Study text:
Segment Open

Oil plunged in low-volume trading ahead of the US holiday weekend as hawkish signals from Federal Reserve officials added to concerns about a glut of crude piling up in storage.
(Bloomberg) — Oil plunged in low-volume trading ahead of the US holiday weekend as hawkish signals from Federal Reserve officials added to concerns about a glut of crude piling up in storage.
Oil is en route to its longest string of daily losses this year, weighed down by a significant increase in US crude inventories and a broader risk-off sentiment sparked by the prospect of continued rate hikes from the Fed. The aggregate volume of crude contracts changing hands also was low, exacerbating the move.
Crude has been stuck in a narrow channel since early December. Expectations that China’s recovery from Covid-19 lockdowns will boost global demand in the second half of the year are being tempered by a market that’s currently oversupplied.

Segment Closed

Task requirements:
a – Revise the oil market text starting at "(Bloomberg) — Oil" and ending at "exacerbating the move.", replacing "Federal Reserve officials" with "central bank officials".
b – Decide whether each statement agrees with the oil market text, and answer yes or no, quoting the words that decide it: (i) Crude has traded in a narrow channel since early December. (ii) US crude inventories fell significantly. (iii) The volume of crude contracts traded was high.
c – Continue the oil market text from its last sentence.
The material after this point is separate from the oil market text.

The data:

Segment Open

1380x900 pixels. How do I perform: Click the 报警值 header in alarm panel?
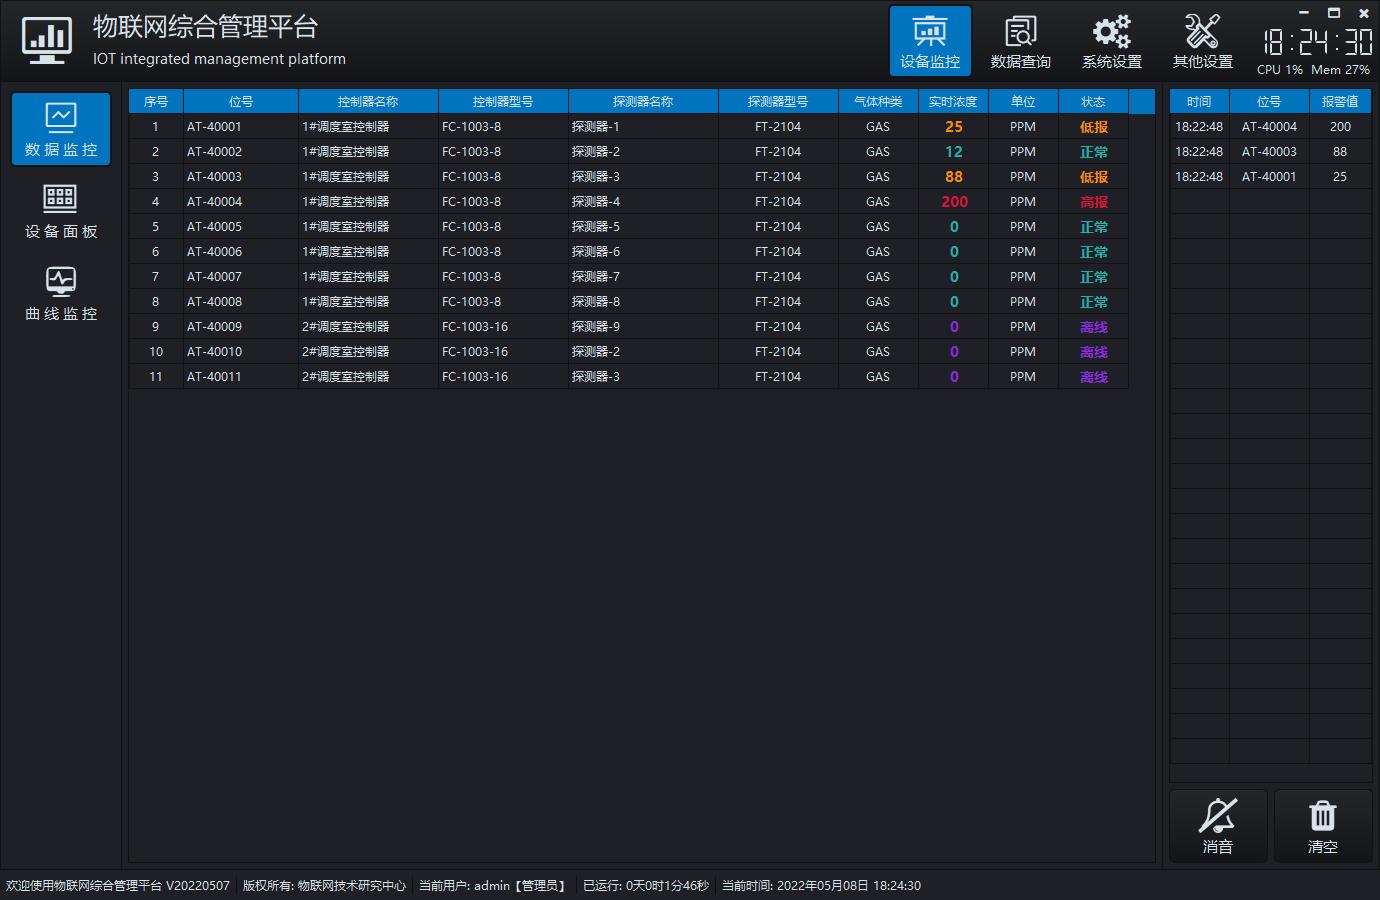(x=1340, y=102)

Segment Closed
Segment Open

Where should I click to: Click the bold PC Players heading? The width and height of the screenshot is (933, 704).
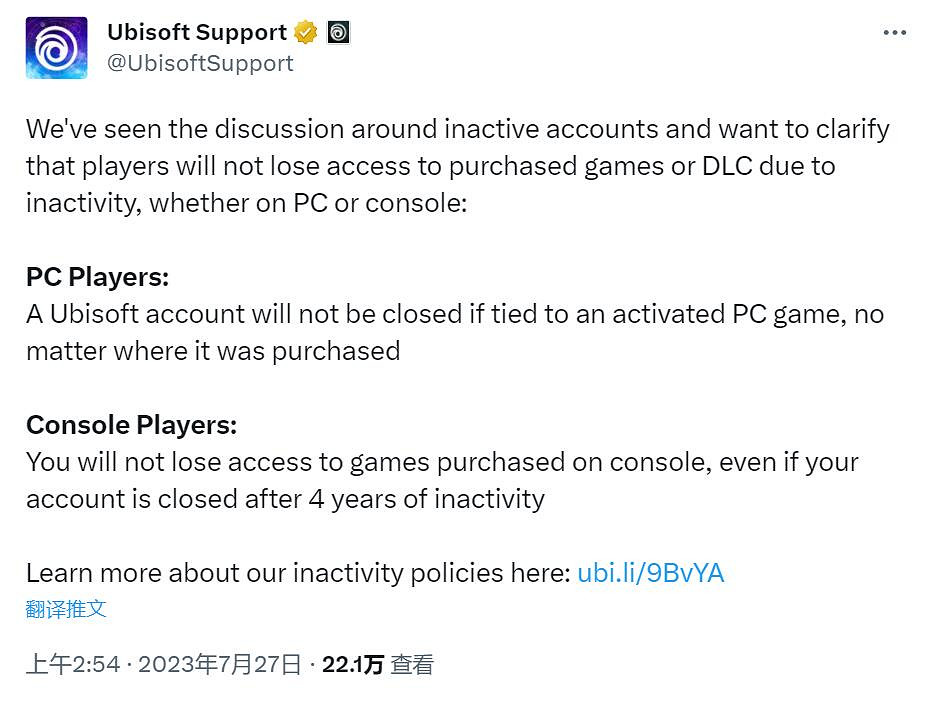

Segment Closed
Segment Open

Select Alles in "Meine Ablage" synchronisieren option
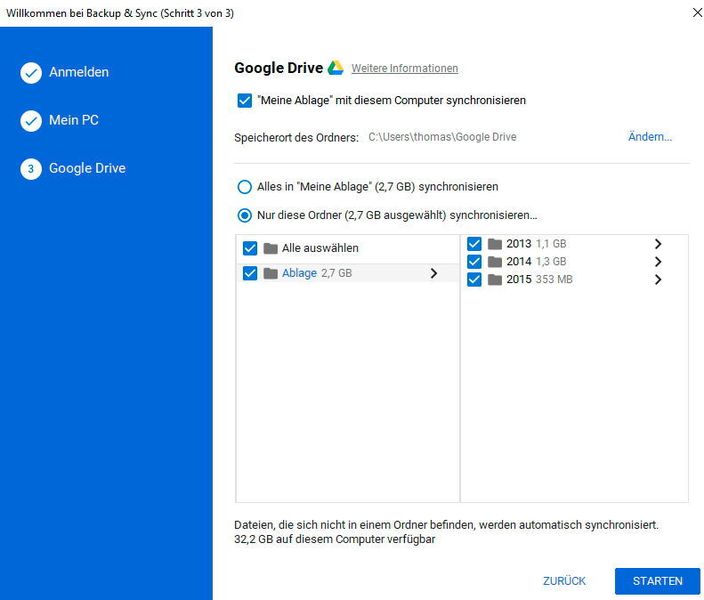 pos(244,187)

Segment Closed

Answers to the problems:
a –
(Bloomberg) — Oil plunged in low-volume trading ahead of the US holiday weekend as hawkish signals from central bank officials added to concerns about a glut of crude piling up in storage.
Oil is en route to its longest string of daily losses this year, weighed down by a significant increase in US crude inventories and a broader risk-off sentiment sparked by the prospect of continued rate hikes from the Fed. The aggregate volume of crude contracts changing hands also was low, exacerbating the move.

b –
(i) Yes: "Crude has been stuck in a narrow channel since early December."
(ii) No: "a significant increase in US crude inventories"
(iii) No: "The aggregate volume of crude contracts changing hands also was low"

c –
“The renewed rangebound trade in oil is causing the market to become wary, demanding more cyclical evidence to invest in the structural bull case,” Goldman Sachs Group Inc. analysts led by Jeff Currie wrote in a note to clients.
Commodity prices more broadly are facing headwinds from the possibility that higher rates will cause a recession, they said.
“The more tied a commodity is to macro sentiment, the bigger the selloff,” the analysts wrote.